Life Span Development II: School age and Adolescence 3 (2+1)

Lesson 4 : Cognitive development during Late childhood

Significant changes in cognitive abilities during late childhood period

  1. The child develops symbolic schemata that permit representative / symbolic behaviour in either verbal / non verbal form.
  2. The child will also progress from making judgments formed from a perceptual basis (what he sees) to making judgments from a conceptual basis (what he reasons).
  3. The period of concrete operations begins at about the age 7 years and lasts until 11 years.
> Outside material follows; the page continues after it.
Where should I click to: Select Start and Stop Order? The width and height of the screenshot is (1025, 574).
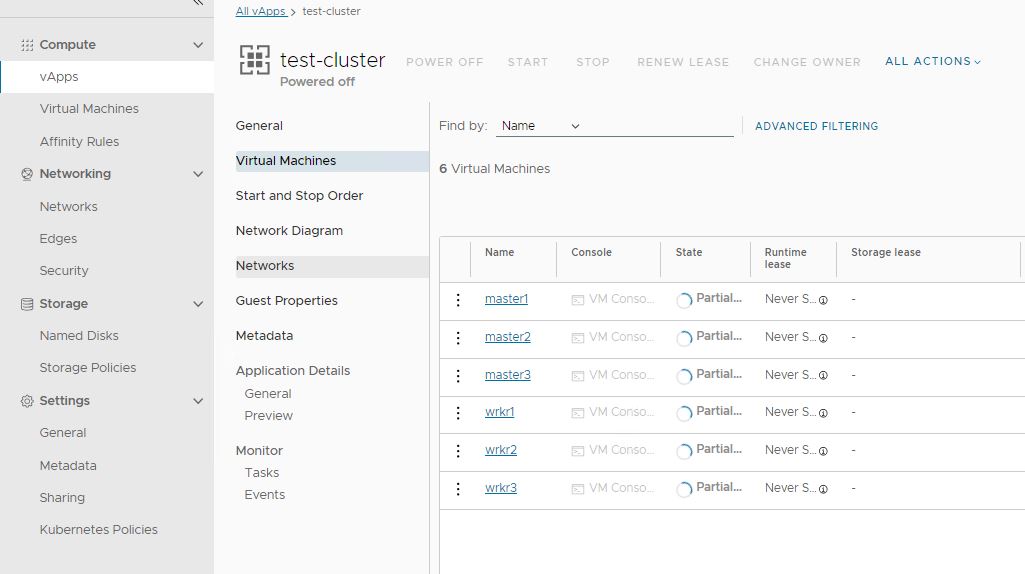tap(299, 196)
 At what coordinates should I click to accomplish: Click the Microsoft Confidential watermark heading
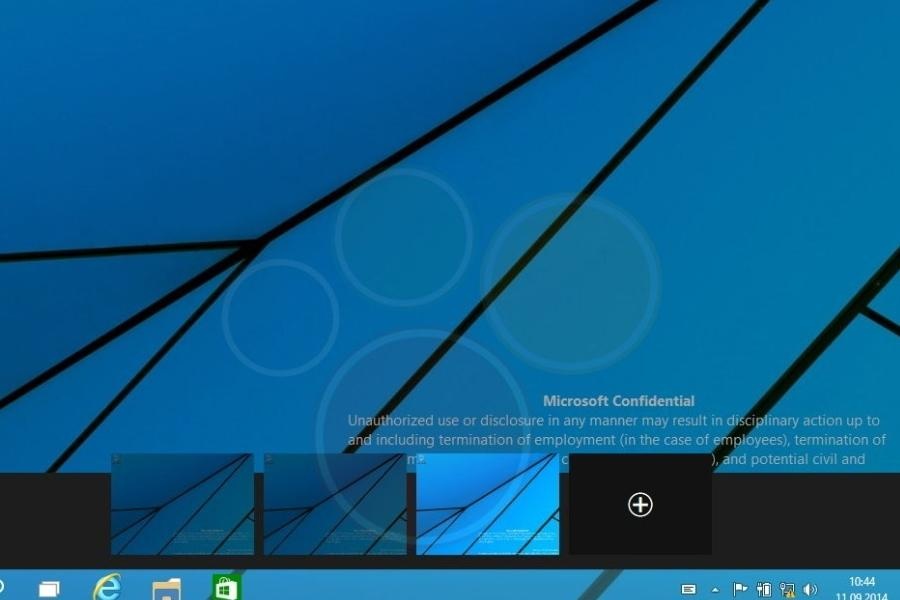click(x=618, y=401)

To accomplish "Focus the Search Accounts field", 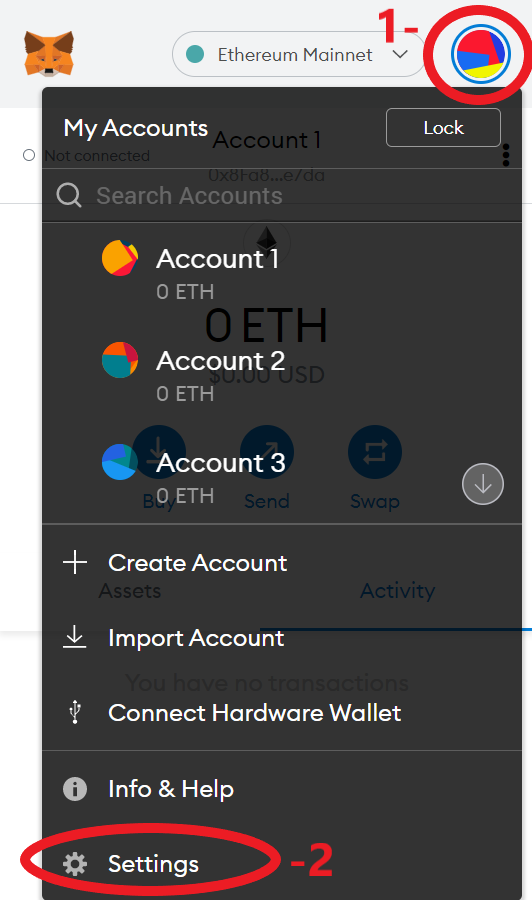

This period is characterized by the child’s ability to solve concrete problems.
  4. He begins to understand relationships between classes and sizes of objects, the concept of time, space and arithmetic relations.
  5. The child realizes that other people see things differently from the way he does.
  6. He now begins to use logic and reason about size, space, width, volume, number and time.
  7. Can group objects according to a given attribute such as colour and still realizes that they can be regrouped according to another attribute such as size.
  8. He can also order things into a series such as from larger to smaller.
  9. He is able to apply the principle of conservation, states that certain properties remain constant and invariant regardless of changes in appearances.
  10. The child is curious about all types of changes and wants to know about cause and effects.
  11. This level of thinking represents the scientific dimension of recognition and is proceeding from concrete to abstract relations.
  12. His memory span increases, poses many enquiry questions, able to use abstract thinking.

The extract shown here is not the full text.